When taking into account the sampling change from 2012, no significant decreasing trend could be estimated in the monitoring data from 2009 to 2016 in veal calves for all antimicrobials except sulfamethoxazole and naladixic acid (Table 3). In 2012, a sharp decrease in resistant counts was observed, due to the change in sampling strategy, explained by x3, illustrated for ciprofloxacin in Figure 2. For nalidixic acid, florfenicol and aminoglycosides, data were overdispersed (Table 3). A model with negative binomial distribution better fit these data, resulting in similar estimates as the Poisson model (data not shown). Modelling a subset of the veal calves data from 2012 to 2016, only resulted in significant decreases for sulfamethoxazole, trimethoprim, ciprofloxacin and nalidixic acid with IRRs of 0.90, 0.91, 0.85 and 0.76, respectively (data not shown).
Figure 2.
Resistant proportions per year for ciprofloxacin in isolates from veal calves, modelled as resistant isolate counts with Poisson regression and time in years beforea and after 2009b, with and without including the variable for the sampling change from 2012 onwardsc, the Netherlands, 2005–2016
a Time in years 1998–2009 (x1).
b Time in years 2009–16 (x2).
c 0/1 variable for the change in sampling from 2012 onwards (x3).
Vertical error bars indicate 95% confidence intervals (CIs) per yearly observation. The black bold line presents predicted values for the model including the variable for sampling change (x3), with the model’s 95% CIs (black thin lines). The grey line in the background presents predicted values for the model without the variable for sampling change (x3), with the model’s 95% CIs (grey dotted lines).
Colistin resistance
Colistin-resistant isolates were detected sporadically in Dutch monitoring programme data since 2010. Time trends for colistin can be seen in Table 4. No significant decrease was detected for slaughter pigs, however for broilers a significant decreasing trend was observed. For veal calves, a decreasing trend could not be distinguished reliably from the effect of the sampling change (data not shown).

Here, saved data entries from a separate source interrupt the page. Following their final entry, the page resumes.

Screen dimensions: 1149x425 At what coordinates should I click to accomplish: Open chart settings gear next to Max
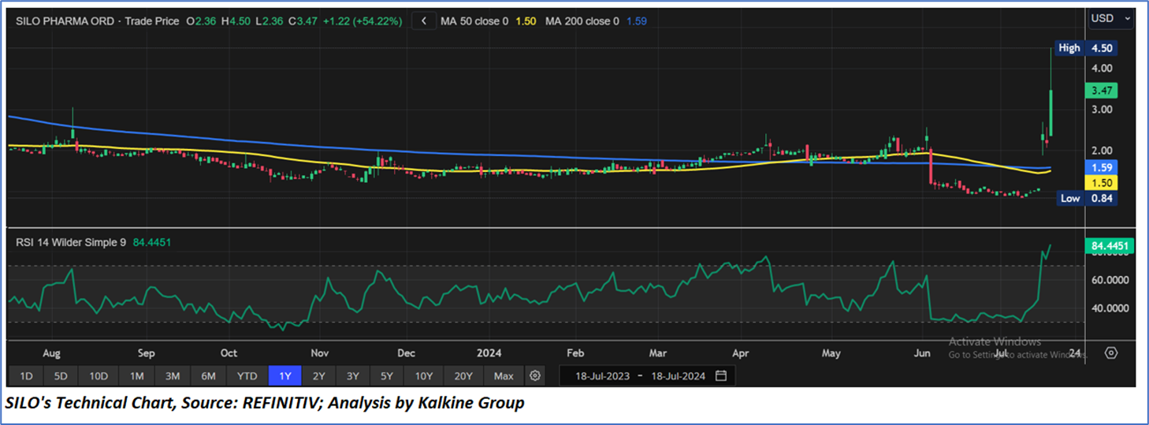tap(535, 376)
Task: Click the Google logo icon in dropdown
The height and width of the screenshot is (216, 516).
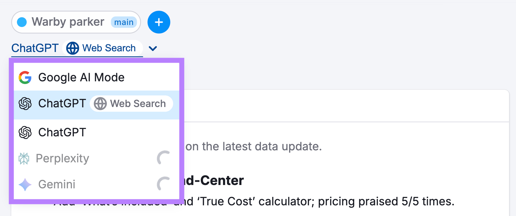Action: (25, 77)
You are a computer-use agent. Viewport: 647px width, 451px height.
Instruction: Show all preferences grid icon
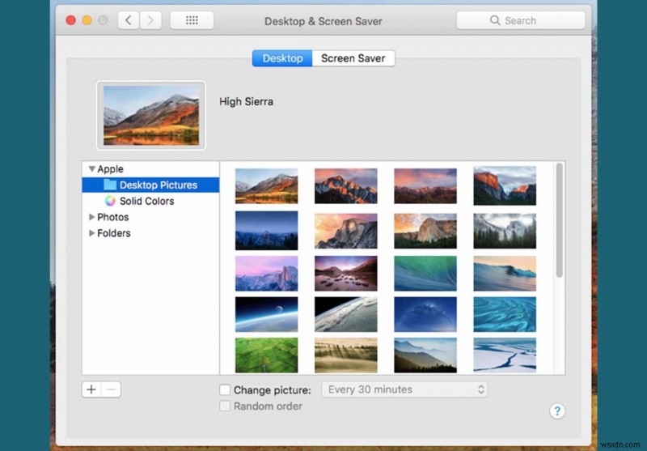[192, 20]
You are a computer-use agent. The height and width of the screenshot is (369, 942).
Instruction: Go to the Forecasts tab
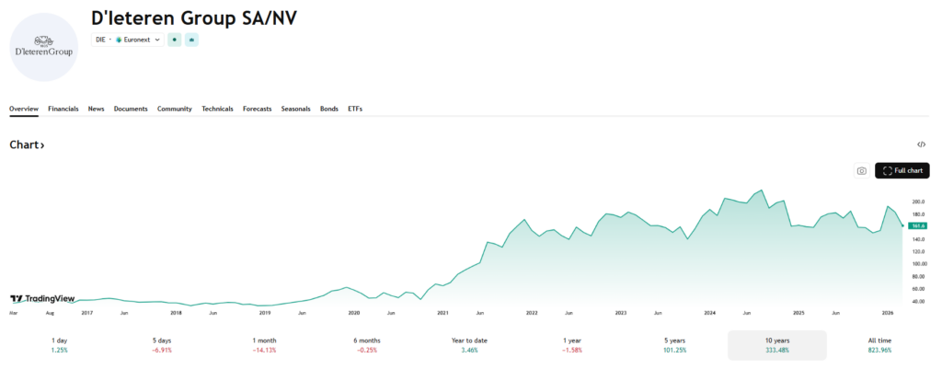pyautogui.click(x=257, y=109)
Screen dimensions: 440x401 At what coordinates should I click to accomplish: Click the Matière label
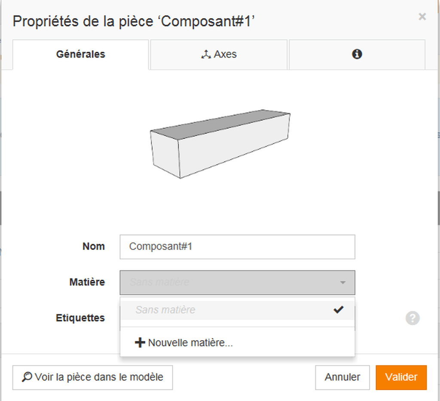pos(87,282)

Table 4. Results of Poisson regression of antimicrobial resistance trends in yearly resistant counts of indicator E. coli resistant to colistin from broilers and slaughter pigs, the Netherlands, 2010–2016.

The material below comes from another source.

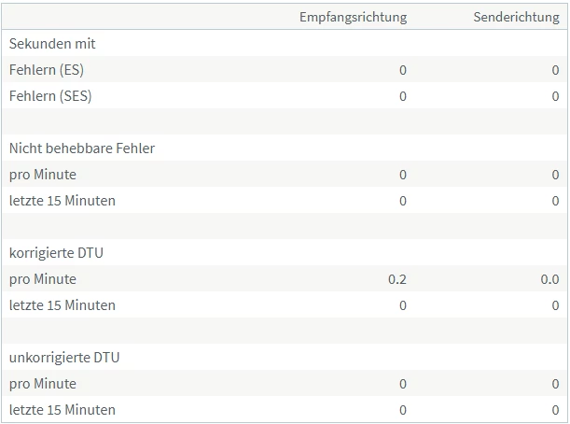This screenshot has width=570, height=424.
Task: Click 'pro Minute' under Nicht behebbare Fehler
Action: 43,174
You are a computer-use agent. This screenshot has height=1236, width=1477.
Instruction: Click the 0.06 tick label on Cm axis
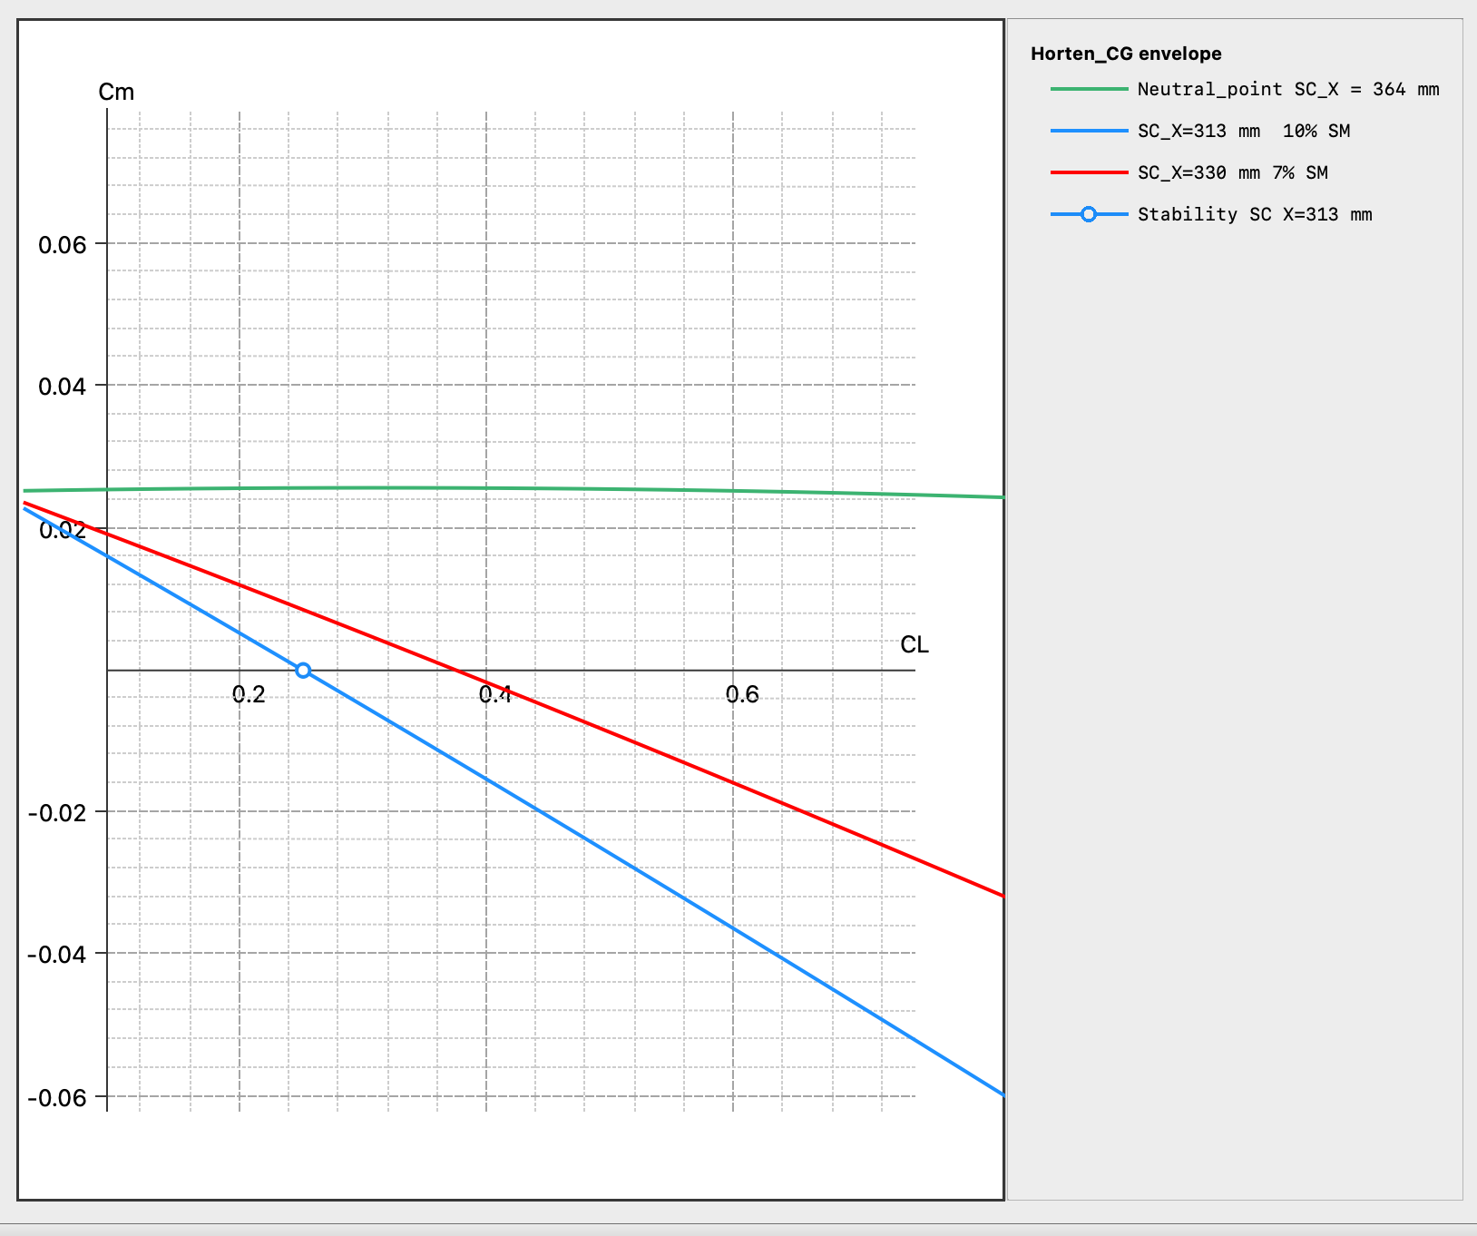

| Species | Year | n | Resistant Count (n) |
Estimate | P valuea | IRRb
(95% CI) |
AICc | Scaled devianced
(0.5 < > 2) |
|
|---|---|---|---|---|---|---|---|---|---|
| Broilers | 2010 | 284 | 3 | Intercept | - 3.80 | 0.00 | 0.02 (0.01–0.06) | 22.57 | 1.40 |
| 2011 | 283 | 2 | x | - 0.46 | 0.01 | 0.63 (0.42–0.88) | |||
| 2012 | 292 | 3 | |||||||
| 2013 | 301 | 3 | |||||||
| 2014 | 377 | 0 | |||||||
| 2015 | 400 | 0 | |||||||
| 2016 | 300 | 0 | |||||||
| Slaughter pigs |
2010 | 282 | 0 | Intercept | - 4.92 | 0.00 | 0.01 (0.00–0.05) | 14.31 | 1.14 |
| 2011 | 287 | 2 | x | - 0.53 | 0.16 | 0.59 (0.23–1.12) | |||
| 2012 | 284 | 1 | |||||||
| 2013 | 289 | 0 | |||||||
| 2014 | 392 | 0 | |||||||
| 2015 | 298 | 0 | |||||||
| 2016 | 299 | 0 | |||||||
AIC: Akaike’s Information Criterion; E. coli: Escherichia coli; CI: confidence interval; IRR: incidence rate ratio.
a P values < 0.05 indicate significant trends for variables x.
b IRR with 95% CIs, for the intercept this number indicates the estimated resistant proportion for 2010. For variable x this is the mean decrease per year.
c A measure for the fit of the model, a lower value indicates a better fit.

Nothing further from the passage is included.